More recently, a study was conducted around the eHealth initiative and lessons learned in Switzerland[iii]. What is notable about this study is that it speaks very clearly to the fact that HIE development, even in smaller geographical areas, is difficult, politically challenging and time consuming. Ten years elapsed from the initial government mandate to the first implementation. The major factors cited for the long duration included politics, law and voluntary participation. Technology was not considered an impediment which may be surprising to some.

Reflecting on the above studies (and there are obviously a google more) as variables in the HIE equation, it is not surprising that such an undertaking in this country is staggering. If we leave technological attributes aside for the moment and consider business case, usability, politics, legal issues and participation, it is readily apparent why such initiatives stall and/or are monumentally difficult.

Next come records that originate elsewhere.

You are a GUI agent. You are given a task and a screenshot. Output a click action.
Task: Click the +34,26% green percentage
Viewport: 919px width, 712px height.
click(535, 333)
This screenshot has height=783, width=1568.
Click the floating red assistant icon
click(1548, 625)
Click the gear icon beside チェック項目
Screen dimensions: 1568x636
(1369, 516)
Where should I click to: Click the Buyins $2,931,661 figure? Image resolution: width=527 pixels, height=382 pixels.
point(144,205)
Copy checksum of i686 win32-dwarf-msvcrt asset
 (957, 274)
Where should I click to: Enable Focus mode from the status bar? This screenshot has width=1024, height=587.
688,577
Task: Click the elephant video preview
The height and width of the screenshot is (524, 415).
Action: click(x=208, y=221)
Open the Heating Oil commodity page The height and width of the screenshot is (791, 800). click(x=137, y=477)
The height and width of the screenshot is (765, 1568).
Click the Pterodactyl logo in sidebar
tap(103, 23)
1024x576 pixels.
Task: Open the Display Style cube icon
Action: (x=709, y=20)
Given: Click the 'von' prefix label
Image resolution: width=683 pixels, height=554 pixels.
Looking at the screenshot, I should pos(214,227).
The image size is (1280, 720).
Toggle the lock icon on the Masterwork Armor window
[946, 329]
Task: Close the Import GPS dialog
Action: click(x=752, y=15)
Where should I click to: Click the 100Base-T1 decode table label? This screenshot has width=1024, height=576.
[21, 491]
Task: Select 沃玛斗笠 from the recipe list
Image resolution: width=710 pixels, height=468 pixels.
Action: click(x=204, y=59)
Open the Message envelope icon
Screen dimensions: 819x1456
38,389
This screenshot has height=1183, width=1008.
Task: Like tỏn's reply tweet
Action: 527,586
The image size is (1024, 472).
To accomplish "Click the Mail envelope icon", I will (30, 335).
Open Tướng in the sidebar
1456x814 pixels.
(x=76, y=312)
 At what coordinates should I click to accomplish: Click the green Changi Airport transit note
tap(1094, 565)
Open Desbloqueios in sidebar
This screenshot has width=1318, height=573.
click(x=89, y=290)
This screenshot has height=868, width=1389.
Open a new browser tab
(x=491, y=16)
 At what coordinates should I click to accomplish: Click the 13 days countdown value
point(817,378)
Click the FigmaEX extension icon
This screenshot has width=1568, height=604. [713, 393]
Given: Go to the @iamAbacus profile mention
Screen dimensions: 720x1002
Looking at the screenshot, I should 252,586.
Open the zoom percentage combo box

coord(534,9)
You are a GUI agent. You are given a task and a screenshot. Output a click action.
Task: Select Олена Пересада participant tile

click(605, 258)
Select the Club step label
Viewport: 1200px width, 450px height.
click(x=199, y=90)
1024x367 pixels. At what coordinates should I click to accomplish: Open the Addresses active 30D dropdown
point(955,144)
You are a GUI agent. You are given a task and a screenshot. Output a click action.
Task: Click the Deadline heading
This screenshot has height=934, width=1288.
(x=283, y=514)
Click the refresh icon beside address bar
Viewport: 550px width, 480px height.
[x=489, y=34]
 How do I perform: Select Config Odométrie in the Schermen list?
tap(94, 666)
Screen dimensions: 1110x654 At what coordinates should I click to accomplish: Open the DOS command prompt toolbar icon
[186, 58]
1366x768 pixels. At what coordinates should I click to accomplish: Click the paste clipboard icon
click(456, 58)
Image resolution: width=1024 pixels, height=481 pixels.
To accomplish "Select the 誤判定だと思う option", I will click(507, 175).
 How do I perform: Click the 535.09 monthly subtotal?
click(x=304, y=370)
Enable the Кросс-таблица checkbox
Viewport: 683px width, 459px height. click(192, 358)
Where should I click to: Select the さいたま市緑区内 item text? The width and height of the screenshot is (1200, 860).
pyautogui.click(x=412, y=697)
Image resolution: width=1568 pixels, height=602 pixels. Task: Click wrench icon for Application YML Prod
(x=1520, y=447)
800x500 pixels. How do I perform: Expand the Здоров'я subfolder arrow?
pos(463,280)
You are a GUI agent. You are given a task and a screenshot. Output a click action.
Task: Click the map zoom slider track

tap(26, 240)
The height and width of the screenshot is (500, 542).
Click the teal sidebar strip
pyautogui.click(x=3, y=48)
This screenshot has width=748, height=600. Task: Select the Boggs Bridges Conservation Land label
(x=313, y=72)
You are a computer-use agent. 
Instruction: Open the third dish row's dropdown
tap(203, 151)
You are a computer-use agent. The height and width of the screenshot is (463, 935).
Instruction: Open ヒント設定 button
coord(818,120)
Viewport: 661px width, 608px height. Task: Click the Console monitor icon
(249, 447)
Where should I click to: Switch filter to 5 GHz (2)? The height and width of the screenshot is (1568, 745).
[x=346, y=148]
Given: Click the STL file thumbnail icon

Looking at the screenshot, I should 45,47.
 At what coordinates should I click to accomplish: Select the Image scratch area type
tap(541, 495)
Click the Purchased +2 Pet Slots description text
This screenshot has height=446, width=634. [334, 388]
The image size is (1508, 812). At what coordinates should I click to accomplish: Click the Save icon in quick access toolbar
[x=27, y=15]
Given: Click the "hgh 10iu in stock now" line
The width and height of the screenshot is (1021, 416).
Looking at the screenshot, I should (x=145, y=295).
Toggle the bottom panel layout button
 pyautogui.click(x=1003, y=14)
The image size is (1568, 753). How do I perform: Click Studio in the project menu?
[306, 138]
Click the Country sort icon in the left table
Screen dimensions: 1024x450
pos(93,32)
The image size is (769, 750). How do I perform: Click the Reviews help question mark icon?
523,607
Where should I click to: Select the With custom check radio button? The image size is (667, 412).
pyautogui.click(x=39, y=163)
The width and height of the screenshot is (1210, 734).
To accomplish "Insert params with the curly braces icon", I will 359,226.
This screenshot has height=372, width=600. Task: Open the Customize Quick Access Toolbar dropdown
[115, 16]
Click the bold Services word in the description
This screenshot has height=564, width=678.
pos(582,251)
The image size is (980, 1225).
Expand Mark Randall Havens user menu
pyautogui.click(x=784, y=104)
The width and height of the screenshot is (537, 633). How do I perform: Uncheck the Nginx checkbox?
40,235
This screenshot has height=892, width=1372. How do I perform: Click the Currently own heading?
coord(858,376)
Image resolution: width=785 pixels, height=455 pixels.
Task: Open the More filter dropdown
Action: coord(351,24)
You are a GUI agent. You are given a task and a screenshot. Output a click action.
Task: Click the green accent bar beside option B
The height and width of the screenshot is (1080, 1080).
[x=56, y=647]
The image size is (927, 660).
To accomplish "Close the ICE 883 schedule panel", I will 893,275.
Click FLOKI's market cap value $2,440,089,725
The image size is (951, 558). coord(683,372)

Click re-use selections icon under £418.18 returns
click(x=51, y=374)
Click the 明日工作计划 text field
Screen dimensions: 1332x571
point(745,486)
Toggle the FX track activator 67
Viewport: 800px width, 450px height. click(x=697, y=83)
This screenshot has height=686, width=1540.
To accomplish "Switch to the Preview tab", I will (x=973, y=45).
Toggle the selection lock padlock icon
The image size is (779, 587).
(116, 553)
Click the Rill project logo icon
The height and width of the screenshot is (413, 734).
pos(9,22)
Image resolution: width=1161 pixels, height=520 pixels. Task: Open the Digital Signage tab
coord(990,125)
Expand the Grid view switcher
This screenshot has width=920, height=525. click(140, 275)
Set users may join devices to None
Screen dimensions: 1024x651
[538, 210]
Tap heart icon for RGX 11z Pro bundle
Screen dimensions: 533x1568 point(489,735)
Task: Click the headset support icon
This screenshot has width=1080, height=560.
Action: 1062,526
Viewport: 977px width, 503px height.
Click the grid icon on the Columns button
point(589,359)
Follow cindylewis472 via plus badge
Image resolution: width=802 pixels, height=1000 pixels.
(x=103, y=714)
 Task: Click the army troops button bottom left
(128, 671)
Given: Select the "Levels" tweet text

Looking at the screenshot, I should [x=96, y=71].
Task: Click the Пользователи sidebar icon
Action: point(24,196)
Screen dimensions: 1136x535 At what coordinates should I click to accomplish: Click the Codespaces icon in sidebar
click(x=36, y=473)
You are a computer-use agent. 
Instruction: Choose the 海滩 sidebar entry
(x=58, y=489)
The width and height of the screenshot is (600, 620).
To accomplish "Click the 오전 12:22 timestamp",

Enter law and politics. In the US, we have the Health Insurance Portability and Accountability Act (HIPAA) enacted in 1996 under the Presidential term of Bill Clinton[iv]. It is also known as the Kassebaum–Kennedy Act or Kennedy–Kassebaum Act. There are two major areas of focus within HIPAA; notably Privacy and Security. While the Act is intended to secure the individual (and population) from healthcare malice, it does have significant tangential ripple effects. Consider medical research for instance. A study published by the University of Wisconsin-Madison almost 10 years after HIPAA was enacted suggests that HIPAA appears to inhibit medical record and database research[v]. If the hypothesis of this research has foundation, then a plausible extrapolation would suggest prominent research studies, conducted by credentialed medical researchers utilizing the plethora of information that an REI could manifest, would be in many respects impeded. During the same timeframe the Chief Medical Officer (CMO) for the eHealth Initiative in Washington, DC spoke on the idea of a National Health Information Network (NHIN). The CMO states “I think the NHIN will fail miserably if we don’t solve the trust issue around Internet communications.  I believe that the NHIN must be built on top of the Internet and that eventually, every communication on the NHIN must be secured.”  The CMO elaborates further citing security, authentication, non-repudiation, auditing, encryption and transport. He concludes remarking that “Many communities are now going through the growing pains to discover and implement the sustainable business models necessary to support regional health information exchange with the expectation that the results of their efforts will be higher quality, more efficient healthcare that results in fewer medical errors.  Privacy and security concerns, however, can overwhelm such efforts if they are not addressed fully, and it is clear that incomplete and fragmented security will not satisfy anyone with privacy concerns.” It is obvious by all accounts that HIPAA is a challenge.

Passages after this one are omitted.